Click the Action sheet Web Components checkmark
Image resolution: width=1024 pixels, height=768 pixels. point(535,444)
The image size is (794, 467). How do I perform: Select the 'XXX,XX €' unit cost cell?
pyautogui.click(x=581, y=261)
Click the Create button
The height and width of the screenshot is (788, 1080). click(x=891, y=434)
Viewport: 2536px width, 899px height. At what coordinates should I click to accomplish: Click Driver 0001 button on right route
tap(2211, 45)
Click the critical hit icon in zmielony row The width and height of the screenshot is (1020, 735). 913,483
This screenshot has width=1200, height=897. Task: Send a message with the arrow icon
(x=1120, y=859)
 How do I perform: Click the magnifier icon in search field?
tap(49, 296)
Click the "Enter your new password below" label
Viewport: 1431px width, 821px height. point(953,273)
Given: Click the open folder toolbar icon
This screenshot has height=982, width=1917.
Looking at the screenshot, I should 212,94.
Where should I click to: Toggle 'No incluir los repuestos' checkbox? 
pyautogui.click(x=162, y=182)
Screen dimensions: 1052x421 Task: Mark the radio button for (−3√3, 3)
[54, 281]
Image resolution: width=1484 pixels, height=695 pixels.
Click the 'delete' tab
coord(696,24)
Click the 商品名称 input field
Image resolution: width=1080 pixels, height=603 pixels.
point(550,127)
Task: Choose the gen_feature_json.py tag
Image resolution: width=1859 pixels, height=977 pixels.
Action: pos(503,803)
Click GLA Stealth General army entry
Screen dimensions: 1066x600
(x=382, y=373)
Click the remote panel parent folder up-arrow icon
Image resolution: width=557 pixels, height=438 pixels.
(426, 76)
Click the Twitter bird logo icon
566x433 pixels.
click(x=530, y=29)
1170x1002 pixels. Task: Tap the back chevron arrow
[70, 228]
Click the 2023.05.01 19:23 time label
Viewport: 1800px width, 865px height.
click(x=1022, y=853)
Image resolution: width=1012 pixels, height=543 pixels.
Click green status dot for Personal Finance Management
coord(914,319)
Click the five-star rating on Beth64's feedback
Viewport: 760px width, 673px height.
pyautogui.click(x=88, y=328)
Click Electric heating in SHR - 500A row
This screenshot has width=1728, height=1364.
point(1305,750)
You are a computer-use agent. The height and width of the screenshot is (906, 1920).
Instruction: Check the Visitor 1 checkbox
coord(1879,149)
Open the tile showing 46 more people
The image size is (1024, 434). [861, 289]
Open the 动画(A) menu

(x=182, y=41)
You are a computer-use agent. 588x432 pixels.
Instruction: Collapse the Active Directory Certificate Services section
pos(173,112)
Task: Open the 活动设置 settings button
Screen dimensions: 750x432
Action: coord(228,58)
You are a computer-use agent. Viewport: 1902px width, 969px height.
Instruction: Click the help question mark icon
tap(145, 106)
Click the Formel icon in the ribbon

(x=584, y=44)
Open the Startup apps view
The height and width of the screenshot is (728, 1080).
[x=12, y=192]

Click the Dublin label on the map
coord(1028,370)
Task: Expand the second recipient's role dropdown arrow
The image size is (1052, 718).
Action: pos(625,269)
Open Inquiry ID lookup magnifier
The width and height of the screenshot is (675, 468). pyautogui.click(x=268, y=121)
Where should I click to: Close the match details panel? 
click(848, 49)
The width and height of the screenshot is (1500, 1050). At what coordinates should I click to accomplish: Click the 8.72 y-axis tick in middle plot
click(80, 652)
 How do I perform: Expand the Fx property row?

------------------------

* Your assignment: Tally every line of the entries that contains the word "Expand", and respond with that number only.

* Response to this exercise: 2